Clinical Investigations on Human Health Responses to Thirdhand Smoke and Electronic Cigarette Exposure by Shane Sakamaki-Ching Doctor of Philosophy, Graduate Program in Cell, Molecular, and Developmental Biology University of California, Riverside, March 2022 Dr. Prue Talbot, Chairperson

Background: Cigarette smoking causes diseases such as cancer, heart disease, and stroke. The diseases associated with electronic cigarettes (ECs) are not as well understood. Cigarette smoking leaves a residue, thirdhand smoke (THS), on indoor surfaces. The health effects of THS on humans is limited to one study. Our purposes were to: (1) identify urinary biomarkers of potential harm and exposure and correlate these to metal concentrations in urine from cigarette smokers and EC users; (2) determine the responses of humans dermally exposed to THS; and (3) identify molecular changes in keratinocytes exposed to THS extract.

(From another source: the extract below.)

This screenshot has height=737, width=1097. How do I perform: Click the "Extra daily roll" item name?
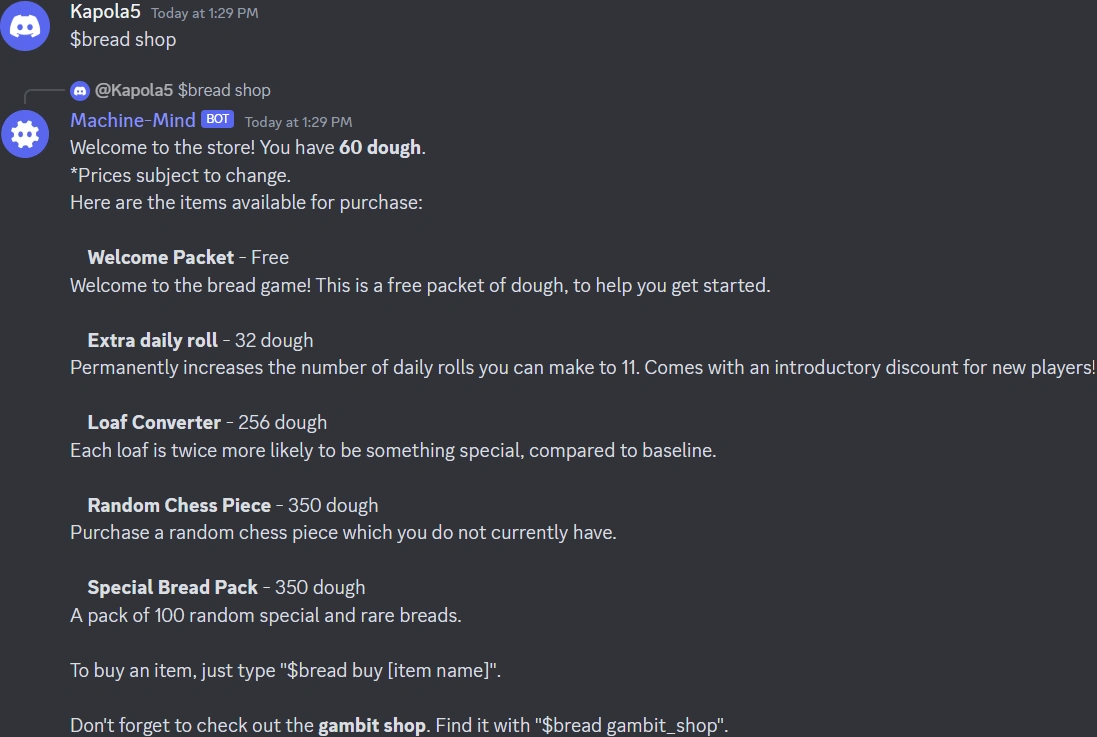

Methods: In Chapter 1, urine from non-smokers, EC users, and cigarette smokers was evaluated for biomarkers of exposure, effect, and potential harm. In Chapter 2, human participants were exposed dermally to clothing impregnated with filtered clean air or THS; their urine was analyzed for biomarkers of exposure and harm, and their plasma was analyzed using proteomics. In Chapter 3, molecular responses of keratinocytes to extracts from THS impregnated fabric were determined.

Results: In Chapter #1, urinary biomarkers of exposure, effect, and potential harm were elevated in EC users and cigarette smokers; increased EC usage was correlated with elevated metal concentrations, which correlated with oxidative DNA damage. In Chapter #2, THS-exposure significantly elevated urinary 8-OHdG, 8-isoprostane, and protein carbonyls and activated pathways associated with inflammation, oxidative stress, and skin disease initiation. In Chapter #3, THS in keratinocytes caused proinflammation, and oxidative stress, mitochondrial damage, and elevated keratin 5 levels.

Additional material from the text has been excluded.